その結果、職員に求める資質として挙げられるのは、仕事に対して自分で考えることができる「自立性」です。すなわち、自らの立ち位置を俯瞰(ふかん)的に見ることで、より効率的に行動し、上司への提案を行うことができることであり、そのような資質を持っている人間を私は求めていますし、日々育てているつもりです。今までの経営者はルーチン業務をただ単にこなすことを職員に求めてきたかもしれませんが、私は起業家的な目線で畜産・酪農経営を見ているため、職員には自然と私と同じような物の見方を求めてしまうのかもしれません。
職員が目標に向かっていく姿勢を鮮明にし、目標を達成する喜びを分かち合うのが仕事の醍醐味(だいごみ)ではないでしょうか。苦楽をともにして一致団結させることが経営を行っていく上で大切なことだと捉えています。

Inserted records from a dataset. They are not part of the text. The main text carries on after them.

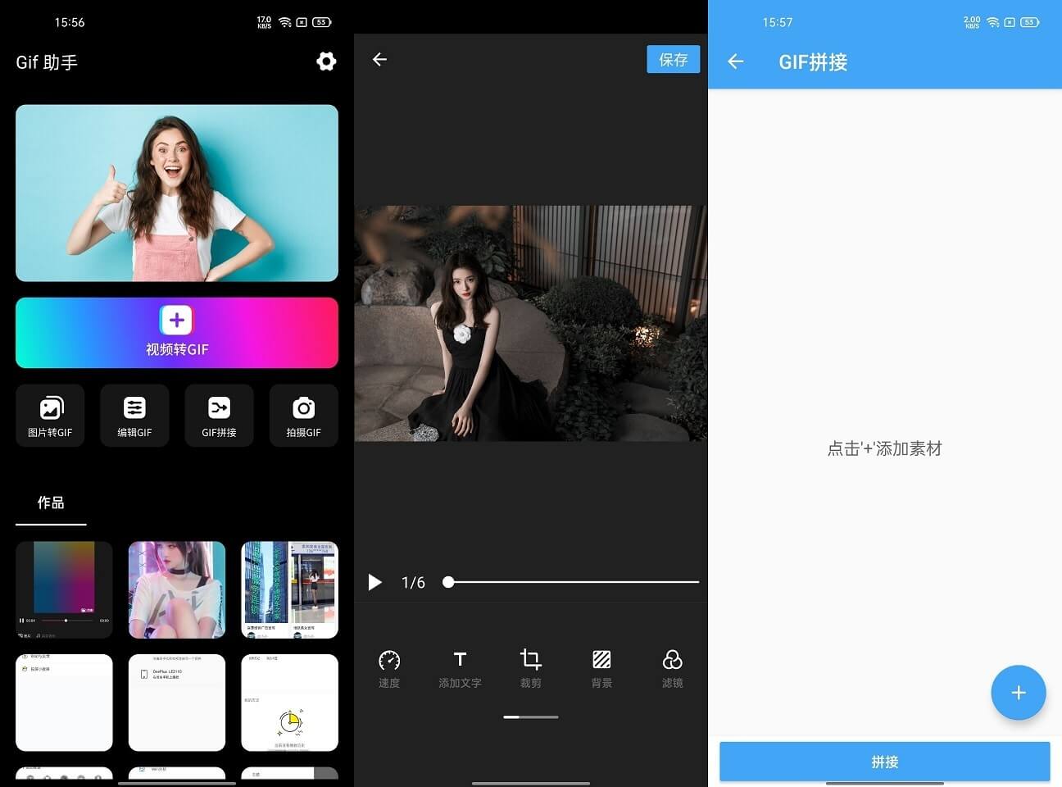Save the edited GIF with 保存
Screen dimensions: 1062x787
(674, 58)
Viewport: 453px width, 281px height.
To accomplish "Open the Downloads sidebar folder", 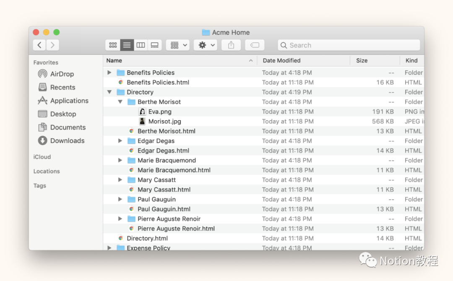I will pos(67,141).
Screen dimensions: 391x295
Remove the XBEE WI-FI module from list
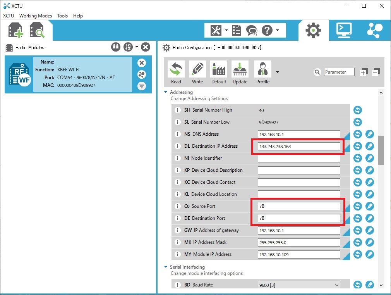coord(142,63)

私たちのような農業企業を就職先に選択し、就職後の離職率が比較的低いのは、当社の人事評価制度が正しい方向へ進んでいる証しかもしれません。職員の誰もが働きやすく、やりがいを感じながら生き生きと働くことができる職場をつくるためには、継続的な働き方改革の推進が不可欠です。当社の職員は、仕事への志がとても高く、一次産業の重要性も理解してくれています。それと同時に、企業体としての農業経営体に対して魅力を感じているのでしょう。長く働くことができる職場としてやりがいだけではなく、「持続可能な農業」としての将来性も感じてくれていて、社長として大いに期待しております。
さらに、ただ単に目標を達成するのではなく、経営感覚かつ、あくなき探究心を持っている人材も求めています。経営感覚とは、「費用対効果といったコスト意識」と言い換えられます。また、一つのことを突き詰めて考える「研究者タイプ」のような人材も求めています。
私が考える「働き方改革」は機械化・ロボット化だけを行い、労働時間を短くするというものではなく、経営者が職員に対し経営理念や将来のビジョンを掲げ、多様な人材を一つの目標に向かう道しるべを示すことに他なりません。つまり、経営者がやりたいことを明確にして、職員が目標に向かっていける環境をつくることです。当社には肉牛、乳牛の飼養ではなく、受精卵を培養するといった研究部門に携わっている職員もいます。「当社で何をしたいのか」「当社に入って何を目指すのか」「日々の仕事を行っていく上で、どのようなビジョンを描くのか」を明確にすることで、多様な人材に当社を選んでもらえるものと考えています。